Mozilla now has 9 active branches!

The mozilla-1.9.2 branch (aka the Firefox 3.6 branch) went live last week, quietly and with no fuss.  My last post is now out of date. The newly increased list of active branches is:

  • Firefox 3.0.x (aka cvs-trunk, mozilla-1.9.0)
  • Firefox 3.5.x (aka mozilla-1.9.1)
  • Firefox 3.6.x (aka mozilla-1.9.2)
  • Firefox 3.next (aka mozilla-central)
  • mobile-browser
  • TraceMonkey
  • Places
  • Electrolysis
  • Thunderbird 2.0.0.x (aka mozilla-1.8.1)

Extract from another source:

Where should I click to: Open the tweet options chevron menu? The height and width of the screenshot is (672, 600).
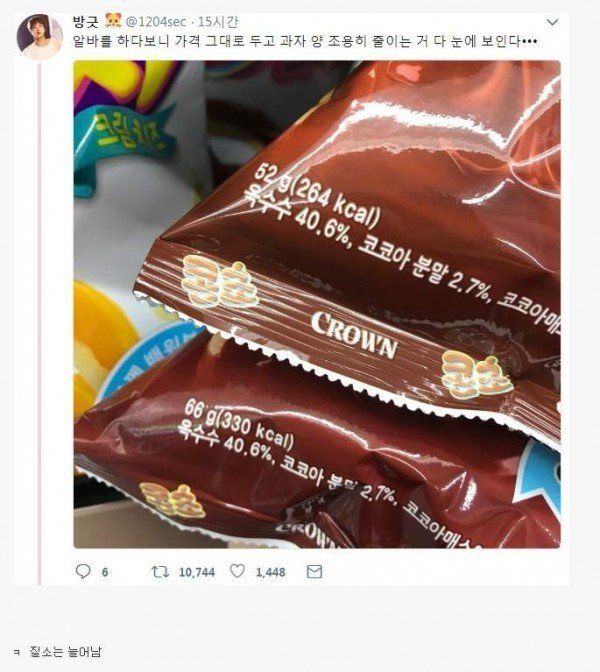pyautogui.click(x=553, y=22)
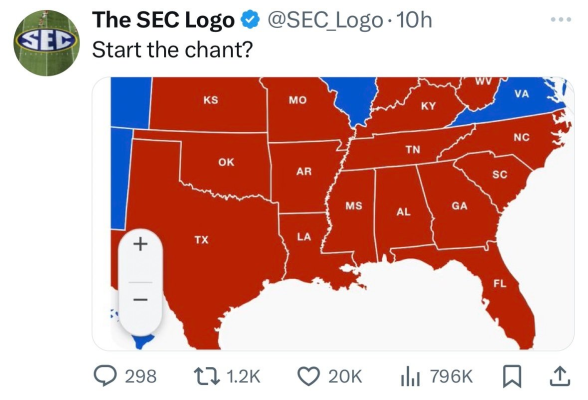Retweet the SEC Logo post

[x=206, y=376]
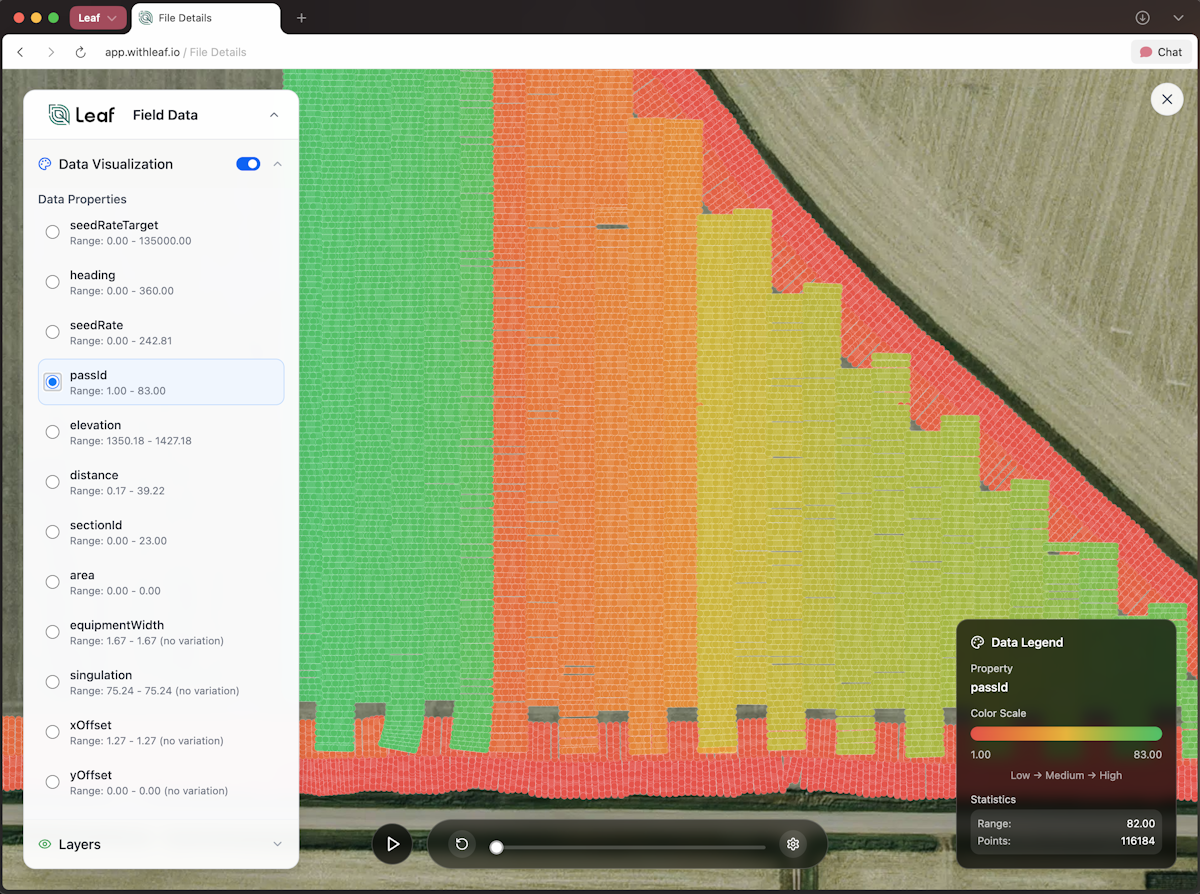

What struck me the most about setting up this mozilla-1.9.2 branch was how smoothly it went. Even with the other distractions and complications going on at the time, setting up this new mozilla-1.9.2 branch felt to me like the smoothest new branch setup I’d seen so far. An encouraging metric for how our infrastructure is scaling up.

Nice, very nice.

Updated: Aki pointed out that I’d forgotten to include the mobile-browser codeline. 🙁 Now added. joduinn 24aug2009

Infrastructure load for July 2009

Summary:

  • There were 1,295 code changes to our mercurial-based repos. Over the month, these triggered:
    • 13,428 build/unittest jobs, or ~18 jobs per hour.
    • 7,039 talos jobs, or ~9.5 talos jobs per hour.
  • The places and electrolysis project branches were added during July and are now being tracked.
  • The mobile-browser branch is now being tracked.
  • mozilla-1.9.2 branch was postponed until early August, so should be in next month’s report.
  • We are still not tracking any l10n repacks, nightly builds, release builds or any “idle-timer” builds.

Details:

Here’s how the math works out:

Now that talos is also pooled, just like build, unittest systems, it makes it easier to calculate the builds/unittest/talos jobs triggered by each individual push as follows:

  • mozilla-central: 12 jobs per push (L/M/W opt, L/M/W leaktest, L/M/W unittest, linux64 opt, linux-arm, WinMo) and 6 talos jobs
  • mozilla-1.9.1: 12 jobs per push (L/M/W opt, L/M/W leaktest, L/M/W unittest, linux64 opt, linux-arm, WinMo) and 5 talos jobs
  • electrolysis: 12 jobs per push (L/M/W opt, L/M/W leaktest, L/M/W unittest, linux64 opt, linux-arm, WinMo) and no talos.
  • mobile-browser: 5 jobs per push (WinMO m-c, linux-arm m-c, Fennec linux desktop, linux-arm tracemonkey, WinMo electrolysis) and 2 talos jobs.
  • places: 12 jobs per push (L/M/W opt, L/M/W leaktest, L/M/W unittest, linux64 opt, linux-arm) and 6 talos jobs.
  • tracemonkey: 10 jobs per push (L/M/W opt, L/M/W leaktest, L/M/W unittest, linux-arm) and 6 talos jobs.
  • try: 8 jobs per push (L/M/W opt, L/M/W unittest, linux-arm, WinMo) and 6 talos jobs.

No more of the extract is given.